You could replace the subprocess.run([...]) calls with equivalent Python APIs (e.g., datalad.api.clone(), datalad.api.get()) if you prefer but that involves another library to learn (this is recommented for more advanced use cases).

Troubleshooting ¶

“git: command not found” / “git-annex not found”¶

Install them (see installation section). On Linux you often need sudo.

“get(error): sub-x/ses-x/dwi/sub-x_ses-x_*.nii.gz (file) [transfer already in progress, or unable to take transfer lock]”¶

If you see this error, it means that another process is/was already downloading the same file. I you are trying to download the same file in multiple terminal sessions, wait for the first one to finish. If you accidentally or deliveratly interrupted a download, you will have to first remove the git annex lock files before trying again. You can do this by running the following command in the root of the dataaset:

find .git/annex/transfer -type f -maxdepth 3 -delete

Then try again with your datalad get … command.

“datalad: command not found”¶

Install DataLad via your package manager or pip/conda (see above).

“datalad get … failed”¶

Check that you’re online and the dataset’s remote is reachable.
Try git annex whereis <path> to see available remotes.
If behind a proxy/firewall, configure Git accordingly.

“Permission denied” (on clone or get)¶

Ensure the URL is public or that you have credentials (for private repos).
For SSH URLs, set up your SSH key and agent.

Windows issues ¶

Prefer WSL2 (Ubuntu on Windows) for best compatibility, especially with symlinks used by git-annex.

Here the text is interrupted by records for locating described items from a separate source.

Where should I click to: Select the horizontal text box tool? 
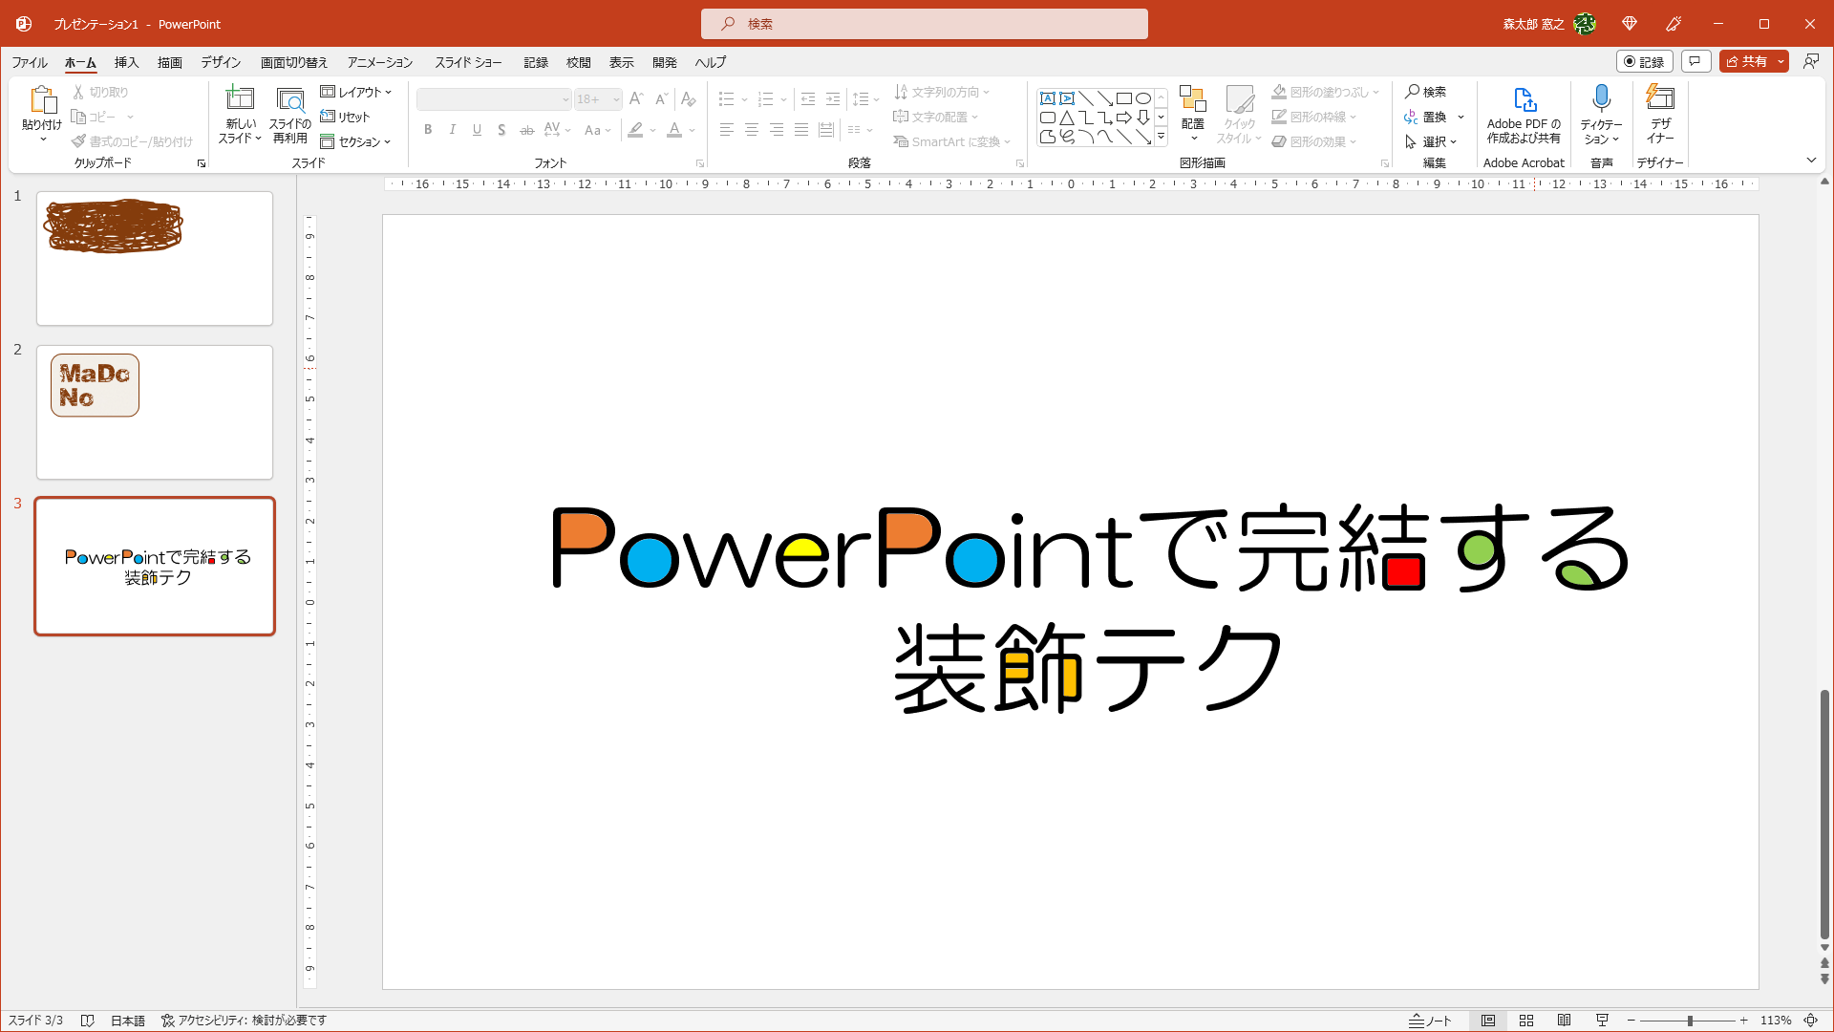pos(1048,98)
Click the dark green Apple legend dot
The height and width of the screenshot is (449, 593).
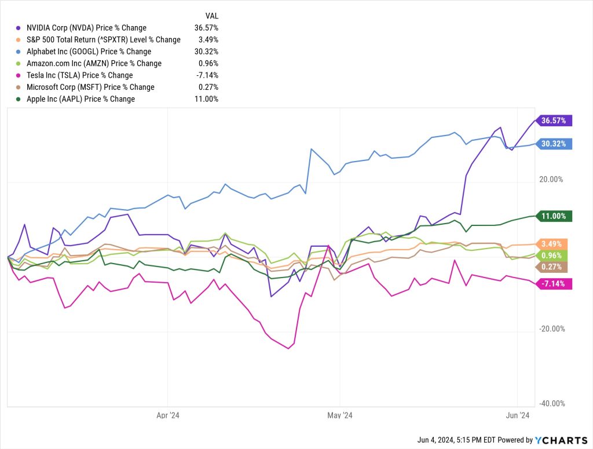click(x=19, y=99)
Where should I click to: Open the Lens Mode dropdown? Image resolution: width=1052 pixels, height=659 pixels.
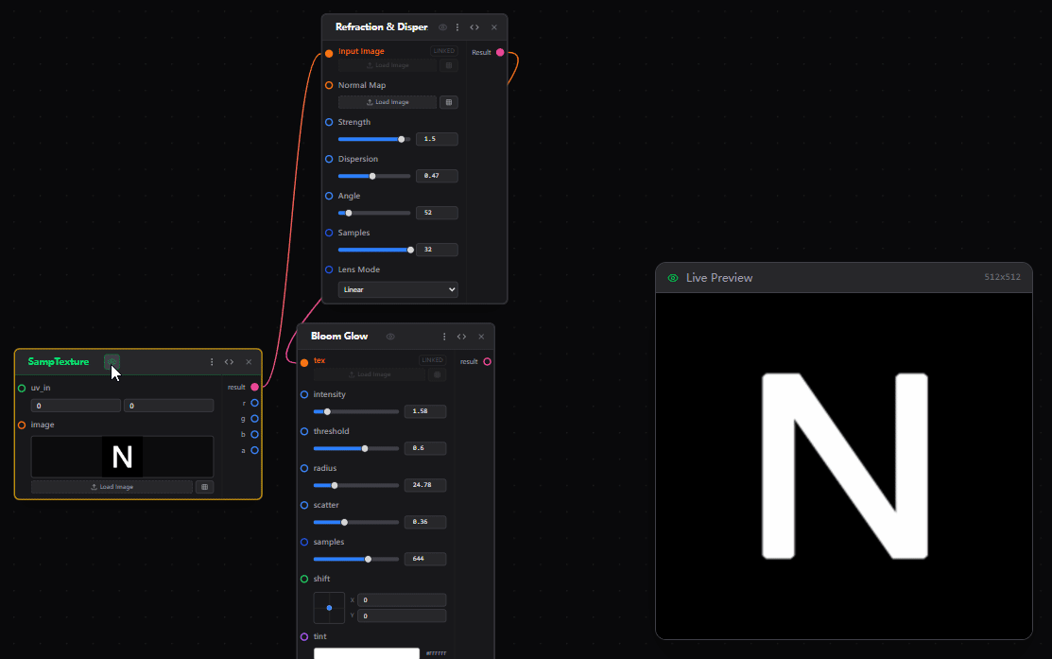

PyBIDS indexing seems slow ¶

First run builds an index; later runs are faster.
Use validate=False if you don’t need full validation.
Limit queries (e.g., filter by subject/task) to avoid scanning everything.

Next Steps ¶

Learn datalad run to record analysis provenance (exact commands + inputs/outputs).
Explore BIDS Derivatives deeply (e.g., confounds, spaces, desc labels).

Add bids-validator to catch BIDS issues early:

sudo npm install -g bids-validator   # requires Node.js
bids-validator .

Use PyBIDS BIDS-StatsModels (advanced) for standardized statistical model specifications.

Quick Reference (Cheat Sheet)¶

DataLad

Clone: datalad clone <URL> <DIR>
Get content: datalad get <path-pattern>
Drop content: datalad drop <path-pattern>
Status: datalad status
Subdatasets: datalad subdatasets

PyBIDS

from bids import BIDSLayout
layout = BIDSLayout("bids-ds", validate=False)

layout.get_subjects()
layout.get_sessions()
layout.get_tasks()

layout.get(suffix="bold", extension=[".nii", ".nii.gz"])
layout.get(suffix="events", extension=".tsv")
layout.get_metadata("/full/path/to/file.nii.gz")

You’ve now got a complete workflow: clone a BIDS dataset with DataLad, fetch only what you need, and query it with PyBIDS. From here, you can plug the queried file paths and metadata straight into your analysis pipeline.